To-do list:
1 - Which organizations does the honors text name? List each one.
2 - Can you reproduce, word for word, the stretch of the honors text from "He was honored" through "Greece or abroad."?

Text shown:

2018:

He has been invited and elected member of the ESF College of Expert Reviewers. The
European Science Foundation—ESF
is an independent and nonprofit organization that aims at facilitating research management processes across Europe.
ESF is committed to promoting the highest quality science in Europe to drive progress in research and innovation.
To be able to provide the best possible scientific assessments, ESF has setup a
College of Expert Reviewers.

2017:

He was honored with the N.K. Artemiadis Award of the
Academy of Athens
for the best scientific publication in the last three years
in the area of Mathematical Analysis authored by Greek researchers working in Greece or abroad.
The award, which is endowed with €3,000, was presented to him at the official ceremony Panegyric Meeting on December 21, 2017, in the presence of Academy members and Government and Parliament representatives.

Source material:
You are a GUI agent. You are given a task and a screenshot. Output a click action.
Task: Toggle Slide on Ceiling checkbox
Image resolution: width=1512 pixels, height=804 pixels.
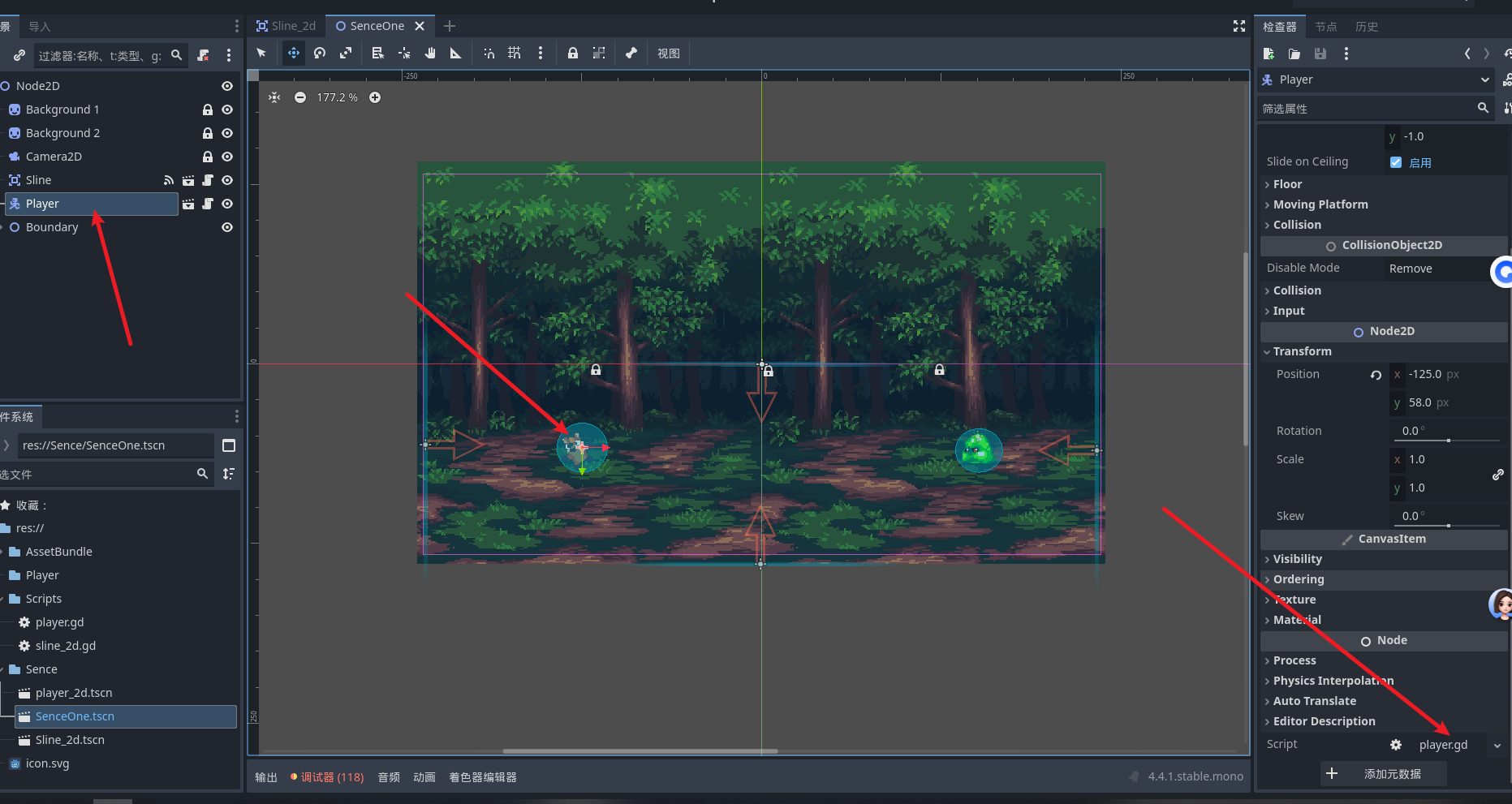coord(1396,162)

Responses to the exercise:
1 - European Science Foundation (ESF); ESF College of Expert Reviewers; Academy of Athens

2 -
He was honored with the N.K. Artemiadis Award of the
Academy of Athens
for the best scientific publication in the last three years
in the area of Mathematical Analysis authored by Greek researchers working in Greece or abroad.